To support the circular economy, robotic systems must not only assemble new products but also disassemble end-of-life (EOL) ones for reuse, recycling, or safe disposal. Existing approaches to disassembly sequence planning often assume deterministic and fully observable product models, yet real EOL products frequently deviate from their initial designs due to wear, corrosion, or undocumented repairs. We argue that disassembly should therefore be formulated as a Partially Observable Markov Decision Process (POMDP), which naturally captures uncertainty about the product's internal state. We present a mathematical formulation of disassembly as a POMDP, in which hidden variables represent uncertain structural or physical properties. Building on this formulation, we propose a task and motion planning framework that automatically derives specific POMDP models from CAD data, robot capabilities, and inspection results. To obtain tractable policies, we approximate this formulation with a reinforcement-learning approach that operates on stochastic action outcomes informed by inspection priors, while a Bayesian filter continuously maintains beliefs over latent EOL conditions during execution.
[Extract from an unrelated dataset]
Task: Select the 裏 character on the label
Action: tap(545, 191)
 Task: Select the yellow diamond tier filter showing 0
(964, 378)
Using three products on two robotic systems, we demonstrate that this probabilistic planning framework outperforms deterministic baselines in terms of average disassembly time and variance, generalizes across different robot setups, and successfully adapts to deviations from the CAD model, such as missing or stuck parts.

Paper Structure

This paper contains 17 sections, 8 equations, 9 figures, 1 table.

Figures (9)

  • Figure 1: Products used in the validation of the system. (a) angle grinder, (b) electric motor with two lids, and (c) electric motor with a single lid.
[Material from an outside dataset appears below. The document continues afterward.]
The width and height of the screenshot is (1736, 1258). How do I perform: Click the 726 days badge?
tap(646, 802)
  • Figure 2: Block diagram of the proposed system colored according to sensing (blue), planning (yellow), and execution (red) components. Disassembly is decomposed into a symbolic task planner based on a POMDP formulation and a motion planner that generates executable trajectories.
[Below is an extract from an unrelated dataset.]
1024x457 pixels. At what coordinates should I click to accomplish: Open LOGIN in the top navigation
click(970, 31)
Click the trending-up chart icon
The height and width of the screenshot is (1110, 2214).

  • Figure 3: Surface plot of the disassembly relation $\psi_{12}(\theta,\phi)$ between the head (1) and the body (2) of an angle grinder. $(\theta,\phi)$ describe the movement direction in spherical coordinates $(\theta,\phi)$. The head can only be pulled in one direction (modelled as $\psi_{12}(\theta,\phi)=1$) resulting in a single green area.
  • Figure 4: Illustration of how transition function $T$ changes $\Psi$ (individual $\psi_{ij}(\theta,\phi)$ shown as surface plots) using a rivet as example. Initially, $\prod_{j=1}^{n} \psi_{ij}(\theta,\phi)$ is zero (red in each surface plot) for all directions $(\theta,\phi)$, meaning neither the rivet nor the top can be removed non-destructively. After applying the milling action $a_{mill}$, the relations $\Psi_{Rivet,Top}$ and $\Psi_{Top,Rivet}$ now feature new directions where $\prod_{j=1}^{n} \psi_{ij}(\theta,\phi)=1$ (green), enabling removal of either part with a manipulation action $a_{manip}$. Disassembled parts are represented by $\psi_{ij}=1~\forall j$.
  • Figure 5: The two robotic systems used for the experiments with their respective capabilities.